Written by Taylor Stewart

Every client wants to know the same thing: am I on track?

The problem is "on track" means different things for different goals. Being on track for retirement is a completely different calculation than being on track for a kid's college fund or having enough cash to cover 6 months of expenses.

In Kerdora, goals are how you answer that question. Each goal calculates two things:

  1. A balance target — how much do they need to have saved?

  2. A cash flow target — how much should they be saving?

Those two numbers tell the whole story. Either they have enough and they're saving enough, or they don't and they're not. The gap between where they are and where they need to be is where your recommendations come from.

The four types

There are four goal types, each with its own calculator:

  • Retirement — the big one. Calculates how much they need based on spending, Social Security, tax rate, and withdrawal rate.

  • Education — college savings. Factors in years until enrollment, expected cost, and how much they're putting away.

  • Liquidity — emergency fund and short-term cash needs. How much accessible cash should they have?

  • Other — custom goals that don't fit the first three. A house down payment, a business purchase, whatever the client needs.

Each one has a dedicated article that goes deeper into how the calculator works and how to think about it.

Assigning accounts

Once you've set up a goal, you assign accounts to it. A 401(k) might fund retirement. A 529 funds education. A savings account covers liquidity.
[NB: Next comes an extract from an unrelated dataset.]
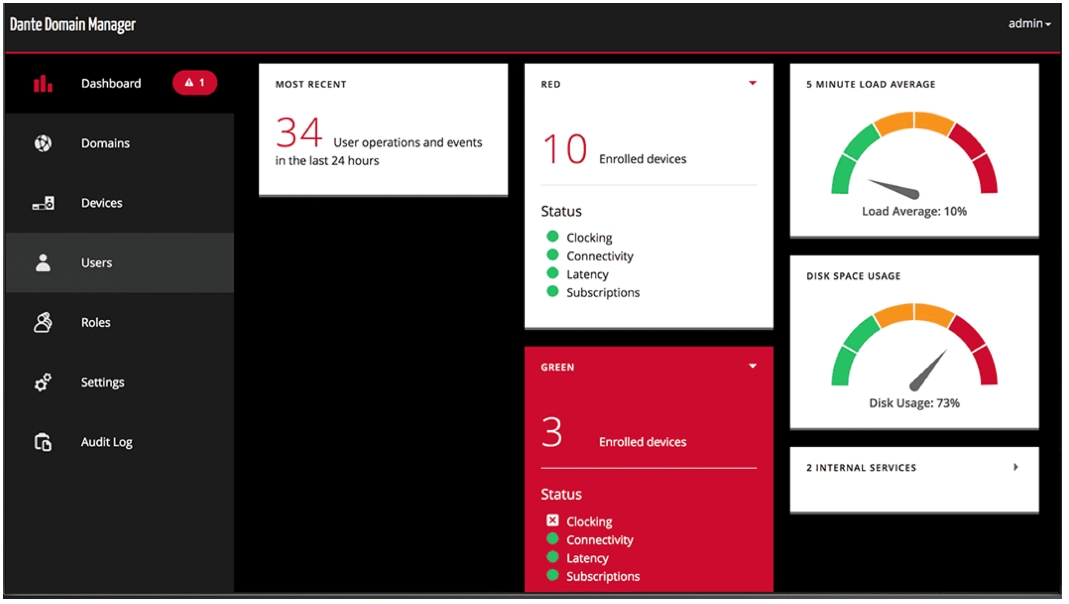Click the Roles icon in sidebar
Viewport: 1069px width, 604px height.
click(43, 322)
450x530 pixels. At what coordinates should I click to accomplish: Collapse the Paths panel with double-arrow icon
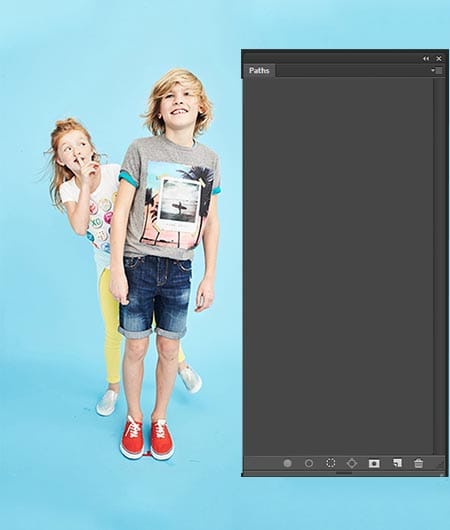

You can assign all of an account's balance to one goal, or split it across multiple goals. If a client has a brokerage account that's partially for retirement and partially for a house down payment, you assign a specific dollar amount to each goal and the rest flows to whichever goal you designate.

The same logic applies to savings. If they're contributing $500/month to an account, you can assign that contribution to the appropriate goal.

Progress bars

Each goal shows two progress bars:

  • Balance progress (green) — current savings vs. target needed. "You have $340,000 of the $800,000 you need."

  • Cash flow progress (blue) — current savings rate vs. target savings rate. "You're saving $1,200/month but should be saving $2,100/month."

These two bars are where the conversation starts. If balance is behind, they need to save more or adjust the target. If cash flow is behind, they need to redirect money. Either way, you're noting changes as you go.